Your goal
Duplicate the passage on geomagnetic reversals from "In some simulations, this" to "low field strength." word for word.

Provided passage
★ ★ ★ ★ ★

In some simulations, this leads to an instability in which the magnetic field spontaneously flips over into the opposite orientation. This scenario is supported by observations of the solar magnetic field, which undergoes spontaneous reversals every 9–12 years. With the Sun it is observed that the solar magnetic intensity greatly increases during a reversal, whereas reversals on Earth seem to occur during periods of low field strength.

Some scientists, such as Richard A. Muller, think that geomagnetic reversals are not spontaneous processes but rather are triggered by external events that directly disrupt the flow in the Earth's core. Proposals include impact events or internal events such as the arrival of continental slabs carried down into the mantle by the action of plate tectonics at subduction zones or the initiation of new mantle plumes from the core-mantle boundary. Supporters of this hypothesis hold that any of these events could lead to a large scale disruption of the dynamo, effectively turning off the geomagnetic field. Because the magnetic field is stable in either the present north–south orientation or a reversed orientation, they propose that when the field recovers from such a disruption it spontaneously chooses one state or the other, such that half the recoveries become reversals. This proposed mechanism does not appear to work in a quantitative model, and the evidence from stratigraphy for a correlation between reversals and impact events is weak. There is no evidence for a reversal connected with the impact event that caused the Cretaceous–Paleogene extinction event.

★ ★ ★ ★ ★

Stored data

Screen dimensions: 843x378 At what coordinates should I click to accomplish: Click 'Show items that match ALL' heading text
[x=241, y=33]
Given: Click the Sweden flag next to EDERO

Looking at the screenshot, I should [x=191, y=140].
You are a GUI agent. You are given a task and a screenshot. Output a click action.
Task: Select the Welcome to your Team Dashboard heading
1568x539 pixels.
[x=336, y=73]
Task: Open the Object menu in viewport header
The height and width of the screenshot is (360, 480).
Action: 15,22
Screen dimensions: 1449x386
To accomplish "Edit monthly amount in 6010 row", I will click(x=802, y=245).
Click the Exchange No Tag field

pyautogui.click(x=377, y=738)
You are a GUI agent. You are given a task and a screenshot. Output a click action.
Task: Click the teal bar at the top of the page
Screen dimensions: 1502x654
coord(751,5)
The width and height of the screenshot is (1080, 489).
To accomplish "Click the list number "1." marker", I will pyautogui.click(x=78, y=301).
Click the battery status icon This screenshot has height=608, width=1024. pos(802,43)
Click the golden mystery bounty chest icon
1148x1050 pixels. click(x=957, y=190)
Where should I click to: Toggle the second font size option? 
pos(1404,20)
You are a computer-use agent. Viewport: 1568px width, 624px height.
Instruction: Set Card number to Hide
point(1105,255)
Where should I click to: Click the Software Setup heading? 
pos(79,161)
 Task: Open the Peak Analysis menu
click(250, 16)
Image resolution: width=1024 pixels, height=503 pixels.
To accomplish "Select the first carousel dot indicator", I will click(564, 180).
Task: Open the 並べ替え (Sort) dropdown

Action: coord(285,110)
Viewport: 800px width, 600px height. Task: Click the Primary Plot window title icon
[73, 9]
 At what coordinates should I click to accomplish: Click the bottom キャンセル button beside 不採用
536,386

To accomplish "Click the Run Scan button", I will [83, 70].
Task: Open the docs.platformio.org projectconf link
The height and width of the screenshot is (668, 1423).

★ ★ ★ ★ ★

Output of the exercise
In some simulations, this leads to an instability in which the magnetic field spontaneously flips over into the opposite orientation. This scenario is supported by observations of the solar magnetic field, which undergoes spontaneous reversals every 9–12 years. With the Sun it is observed that the solar magnetic intensity greatly increases during a reversal, whereas reversals on Earth seem to occur during periods of low field strength.